--- START OF Passage provided ---
SOMADataFrame

SOMADataFrame is a multi-column table that must contain a column called soma_joinid of type int64, which contains a unique value for each row and is intended to act as a join key for other objects, such as SOMASparseNDArray. (lifecycle: maturing)

Super classes

tiledbsoma::TileDBObject -> tiledbsoma::TileDBArray -> tiledbsoma::SOMAArrayBase -> SOMADataFrame

Methods

Public methods

SOMADataFrame$create()
SOMADataFrame$write()
SOMADataFrame$read()
SOMADataFrame$update()
SOMADataFrame$levels()
SOMADataFrame$shape()
SOMADataFrame$maxshape()
SOMADataFrame$domain()
SOMADataFrame$maxdomain()
SOMADataFrame$tiledbsoma_has_upgraded_domain()
SOMADataFrame$tiledbsoma_resize_soma_joinid_shape()
SOMADataFrame$tiledbsoma_upgrade_domain()
SOMADataFrame$change_domain()
SOMADataFrame$clone()

Inherited methods

Method `create()`

Create (lifecycle: maturing)

Usage

SOMADataFrame$create(
  schema,
  index_column_names = c("soma_joinid"),
  domain = NULL,
  platform_config = NULL,
  internal_use_only = NULL
)

Arguments

schema: an arrow::schema.
index_column_names: A vector of column names to use as user-defined index columns. All named columns must exist in the schema, and at least one index column name is required.
domain: An optional list specifying the domain of each index column. Each slot in the list must have its name being the name of an index column, and its value being be a length-two vector consisting of the minimum and maximum values storable in the index column. For example, if there is a single int64-valued index column soma_joinid, then domain might be list(soma_joinid=c(100, 200)) to indicate that values between 100 and 200, inclusive, can be stored in that column. If provided, this sequence must have the same length as index_column_names, and the index-column domain will be as specified. If omitted entirely, or if NULL in a given dimension, the corresponding index-column domain will use an empty range, and data writes after that will fail with "A range was set outside of the current domain". Unless you have a particular reason not to, you should always provide the desired domain at create time: this is an optional but strongly recommended parameter. See also change_domain which allows you to expand the domain after create.
--- END OF Passage provided ---
Exercises:
**a.** Answer these from the SOMADataFrame documentation:
(i) What type must the soma_joinid column have?
(ii) What is the default value of index_column_names in create()?
(iii) What error message do data writes fail with when the domain is omitted?
**b.** Reproduce the SOMADataFrame documentation beginning at the words "Public methods" and stopping after "SOMADataFrame$tiledbsoma_upgrade_domain()", substituting "max_shape" for "maxshape".
**c.** Pick up the SOMADataFrame documentation at its final sentence and keep writing.
The lines that come after the SOMADataFrame documentation have nothing to do with what you are asked here.
--- START OF Data ---
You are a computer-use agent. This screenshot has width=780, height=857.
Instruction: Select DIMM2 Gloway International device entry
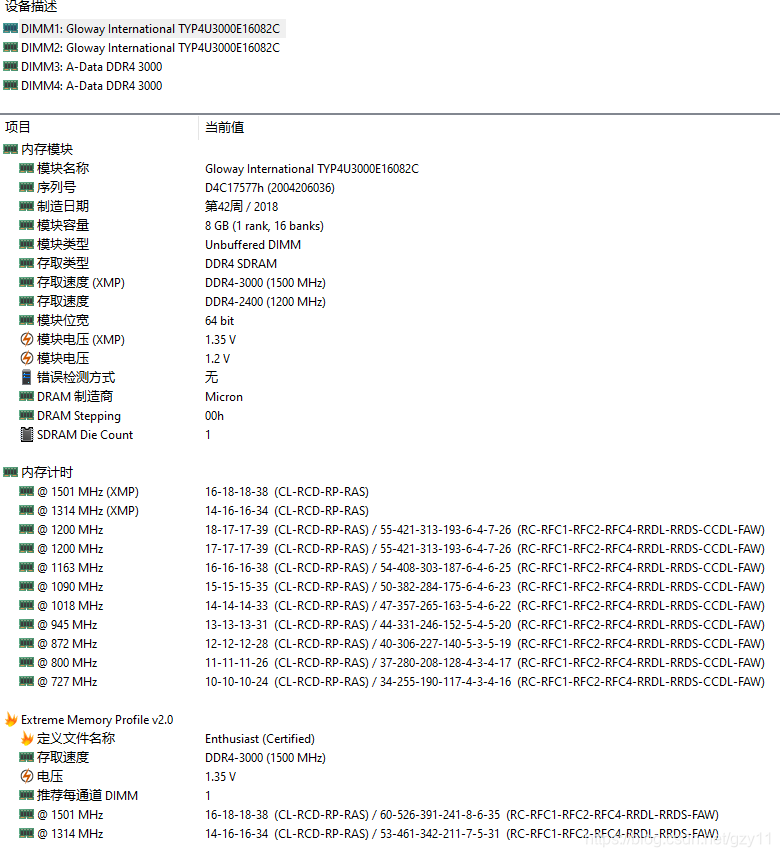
--- END OF Data ---
Answers for the tasks:
**a.**
(i) int64
(ii) c("soma_joinid")
(iii) "A range was set outside of the current domain"

**b.**
Public methods

SOMADataFrame$create()
SOMADataFrame$write()
SOMADataFrame$read()
SOMADataFrame$update()
SOMADataFrame$levels()
SOMADataFrame$shape()
SOMADataFrame$max_shape()
SOMADataFrame$domain()
SOMADataFrame$maxdomain()
SOMADataFrame$tiledbsoma_has_upgraded_domain()
SOMADataFrame$tiledbsoma_resize_soma_joinid_shape()
SOMADataFrame$tiledbsoma_upgrade_domain()

**c.**
platform_config: A platform configuration object
internal_use_only: Character value to signal this is a 'permitted' call, as create() is considered internal and should not be called directly.

Method `write()`

Write (lifecycle: maturing)

Usage

SOMADataFrame$write(values)

Arguments

values: An arrow::Table or arrow::RecordBatch containing all columns, including any index columns. The schema for values must match the schema for the SOMADataFrame.

Method `read()`

Read (lifecycle: maturing) Read a user-defined subset of data, addressed by the dataframe indexing column, and optionally filtered.

Usage

SOMADataFrame$read(
  coords = NULL,
  column_names = NULL,
  value_filter = NULL,
  result_order = "auto",
  iterated = FALSE,
  log_level = "auto"
)

Arguments

coords: Optional named list of indices specifying the rows to read; each (named) list element corresponds to a dimension of the same name.
column_names: Optional character vector of column names to return.
value_filter: Optional string containing a logical expression that is used to filter the returned values. See tiledb::parse_query_condition for more information.
result_order: Optional order of read results. This can be one of either "ROW_MAJOR, "COL_MAJOR", or "auto"` (default).
iterated: Option boolean indicated whether data is read in call (when FALSE, the default value) or in several iterated steps.
log_level: Optional logging level with default value of "warn".

Returns

arrow::Table or TableReadIter

Method `update()`

Update (lifecycle: maturing)

Usage

SOMADataFrame$update(values, row_index_name = NULL)

Arguments

values: A data.frame, arrow::Table, or arrow::RecordBatch.
row_index_name: An optional scalar character. If provided, and if the values argument is a data.frame with row names, then the row names will be extracted and added as a new column to the data.frame prior to performing the update. The name of this new column will be set to the value specified by row_index_name.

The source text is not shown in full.